Exercice court 1: Reproduisez fidèlement le passage sur l'émancipation des travailleurs, entre « Que les conclusions » et « point de patrie. », ces deux segments compris.
Exercice court 2: D'après le passage sur l'émancipation des travailleurs, en quelle année les Pauvres affirmaient-ils à l'unanimité qu'ils n'avaient point de patrie ?

Passage fourni:
——————————
Que les conclusions soient fausses que tirèrent les déshérités de cette triste constatation, je n’en disconviens pas. L’émancipation des travailleurs n’est pas un problème simplement local ou national, certainement ; pourtant, on peut en entreprendre la solution nationalement, pour commencer. Quant à la nécessité de subordonner tout mouvement politique au grand but de l’émancipation économique, elle est plus que discutable ; les événements de 1870, qui suivirent de quatre ans le congrès de Genève, se chargèrent de le prouver. Mais peu importe, pour le moment. Le grand fait subsiste qu’en 1866, les Pauvres affirmaient à l’unanimité qu’ils n’avaient point de patrie.
——————————
[Lignes du jeu de données]
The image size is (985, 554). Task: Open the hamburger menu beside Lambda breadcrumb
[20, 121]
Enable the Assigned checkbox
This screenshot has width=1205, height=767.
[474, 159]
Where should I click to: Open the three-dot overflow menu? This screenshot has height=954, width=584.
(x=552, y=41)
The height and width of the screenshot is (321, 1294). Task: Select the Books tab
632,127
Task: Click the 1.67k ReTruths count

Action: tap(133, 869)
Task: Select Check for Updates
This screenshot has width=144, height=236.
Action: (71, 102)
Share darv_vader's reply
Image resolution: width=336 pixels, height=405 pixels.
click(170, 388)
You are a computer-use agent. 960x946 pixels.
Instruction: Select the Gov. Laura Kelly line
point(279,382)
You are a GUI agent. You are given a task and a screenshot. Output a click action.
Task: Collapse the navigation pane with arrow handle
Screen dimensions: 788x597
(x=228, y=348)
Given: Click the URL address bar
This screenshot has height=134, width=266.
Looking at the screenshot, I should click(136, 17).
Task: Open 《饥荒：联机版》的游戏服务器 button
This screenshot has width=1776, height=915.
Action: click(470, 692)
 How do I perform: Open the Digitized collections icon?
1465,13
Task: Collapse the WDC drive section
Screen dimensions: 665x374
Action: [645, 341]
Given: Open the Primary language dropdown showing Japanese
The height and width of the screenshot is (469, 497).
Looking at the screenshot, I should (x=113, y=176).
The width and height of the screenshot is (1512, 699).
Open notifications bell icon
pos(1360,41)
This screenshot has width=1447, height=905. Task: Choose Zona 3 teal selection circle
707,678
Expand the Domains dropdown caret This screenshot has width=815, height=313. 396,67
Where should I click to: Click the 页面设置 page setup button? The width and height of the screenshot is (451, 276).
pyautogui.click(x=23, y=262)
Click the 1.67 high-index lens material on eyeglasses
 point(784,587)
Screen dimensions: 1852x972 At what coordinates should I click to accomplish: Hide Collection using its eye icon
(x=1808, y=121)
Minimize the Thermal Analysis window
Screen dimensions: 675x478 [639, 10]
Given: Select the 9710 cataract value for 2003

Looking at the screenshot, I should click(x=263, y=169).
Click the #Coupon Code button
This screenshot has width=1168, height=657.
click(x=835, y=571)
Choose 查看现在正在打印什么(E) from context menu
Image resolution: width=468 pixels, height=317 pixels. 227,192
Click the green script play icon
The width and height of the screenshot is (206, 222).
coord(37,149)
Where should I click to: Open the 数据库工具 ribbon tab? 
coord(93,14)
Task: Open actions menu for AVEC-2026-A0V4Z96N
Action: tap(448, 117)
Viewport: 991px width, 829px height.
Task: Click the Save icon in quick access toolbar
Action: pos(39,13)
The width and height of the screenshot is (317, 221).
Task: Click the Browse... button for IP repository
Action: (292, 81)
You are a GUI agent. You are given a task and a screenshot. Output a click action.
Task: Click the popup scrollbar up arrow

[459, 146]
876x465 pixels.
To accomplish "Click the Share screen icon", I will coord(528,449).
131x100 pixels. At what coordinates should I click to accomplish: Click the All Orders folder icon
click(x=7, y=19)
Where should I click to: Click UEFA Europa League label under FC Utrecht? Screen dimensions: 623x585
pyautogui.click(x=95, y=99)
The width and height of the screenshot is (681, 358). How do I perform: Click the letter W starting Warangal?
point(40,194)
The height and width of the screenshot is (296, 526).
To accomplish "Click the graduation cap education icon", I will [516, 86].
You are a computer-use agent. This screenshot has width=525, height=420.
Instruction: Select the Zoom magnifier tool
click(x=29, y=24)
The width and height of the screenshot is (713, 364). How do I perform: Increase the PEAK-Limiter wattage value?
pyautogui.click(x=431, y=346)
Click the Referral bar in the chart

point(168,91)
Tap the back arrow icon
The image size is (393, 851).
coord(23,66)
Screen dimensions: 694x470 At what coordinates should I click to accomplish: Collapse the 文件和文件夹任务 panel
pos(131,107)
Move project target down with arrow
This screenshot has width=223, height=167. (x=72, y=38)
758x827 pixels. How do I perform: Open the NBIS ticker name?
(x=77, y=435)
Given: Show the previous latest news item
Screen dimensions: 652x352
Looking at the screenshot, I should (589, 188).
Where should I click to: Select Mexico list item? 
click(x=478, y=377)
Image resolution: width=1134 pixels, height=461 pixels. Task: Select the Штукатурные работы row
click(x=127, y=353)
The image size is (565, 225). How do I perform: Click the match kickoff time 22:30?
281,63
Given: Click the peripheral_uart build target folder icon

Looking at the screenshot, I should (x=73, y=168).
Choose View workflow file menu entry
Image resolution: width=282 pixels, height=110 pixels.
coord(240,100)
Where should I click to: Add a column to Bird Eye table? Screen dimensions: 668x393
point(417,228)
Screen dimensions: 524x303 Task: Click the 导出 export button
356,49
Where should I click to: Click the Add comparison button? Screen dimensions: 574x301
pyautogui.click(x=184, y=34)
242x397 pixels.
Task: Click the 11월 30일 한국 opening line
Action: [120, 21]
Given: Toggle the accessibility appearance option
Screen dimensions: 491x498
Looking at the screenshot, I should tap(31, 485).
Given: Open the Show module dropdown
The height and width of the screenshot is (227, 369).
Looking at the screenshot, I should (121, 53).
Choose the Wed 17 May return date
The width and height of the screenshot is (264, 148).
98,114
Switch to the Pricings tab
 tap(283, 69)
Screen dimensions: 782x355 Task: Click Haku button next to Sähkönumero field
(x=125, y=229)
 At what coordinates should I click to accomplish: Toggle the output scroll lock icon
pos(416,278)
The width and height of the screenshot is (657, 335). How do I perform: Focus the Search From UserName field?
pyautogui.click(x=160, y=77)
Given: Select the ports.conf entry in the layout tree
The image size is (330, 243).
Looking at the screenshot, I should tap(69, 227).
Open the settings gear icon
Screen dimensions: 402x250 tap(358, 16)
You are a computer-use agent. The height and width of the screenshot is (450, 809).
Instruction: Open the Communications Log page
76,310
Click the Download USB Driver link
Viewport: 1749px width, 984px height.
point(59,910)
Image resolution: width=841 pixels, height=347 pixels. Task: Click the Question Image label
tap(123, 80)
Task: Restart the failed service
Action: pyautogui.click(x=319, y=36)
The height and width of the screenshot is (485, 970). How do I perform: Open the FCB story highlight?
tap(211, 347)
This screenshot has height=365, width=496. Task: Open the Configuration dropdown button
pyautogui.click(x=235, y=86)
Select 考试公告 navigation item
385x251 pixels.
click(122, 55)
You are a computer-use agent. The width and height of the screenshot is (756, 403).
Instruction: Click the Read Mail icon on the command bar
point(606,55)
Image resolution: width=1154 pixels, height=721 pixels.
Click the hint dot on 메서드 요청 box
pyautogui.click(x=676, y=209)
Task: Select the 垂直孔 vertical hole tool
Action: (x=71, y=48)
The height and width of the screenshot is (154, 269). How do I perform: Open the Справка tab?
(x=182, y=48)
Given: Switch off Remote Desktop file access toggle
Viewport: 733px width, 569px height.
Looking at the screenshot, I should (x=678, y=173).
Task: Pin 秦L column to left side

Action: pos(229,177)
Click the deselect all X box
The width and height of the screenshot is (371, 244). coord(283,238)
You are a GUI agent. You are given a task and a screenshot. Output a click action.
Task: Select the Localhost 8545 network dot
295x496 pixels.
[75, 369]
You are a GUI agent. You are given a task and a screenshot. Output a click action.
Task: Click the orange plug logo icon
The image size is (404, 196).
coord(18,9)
——————————
Résultat de l'exercice 1:
Que les conclusions soient fausses que tirèrent les déshérités de cette triste constatation, je n’en disconviens pas. L’émancipation des travailleurs n’est pas un problème simplement local ou national, certainement ; pourtant, on peut en entreprendre la solution nationalement, pour commencer. Quant à la nécessité de subordonner tout mouvement politique au grand but de l’émancipation économique, elle est plus que discutable ; les événements de 1870, qui suivirent de quatre ans le congrès de Genève, se chargèrent de le prouver. Mais peu importe, pour le moment. Le grand fait subsiste qu’en 1866, les Pauvres affirmaient à l’unanimité qu’ils n’avaient point de patrie.

Résultat de l'exercice 2: En 1866.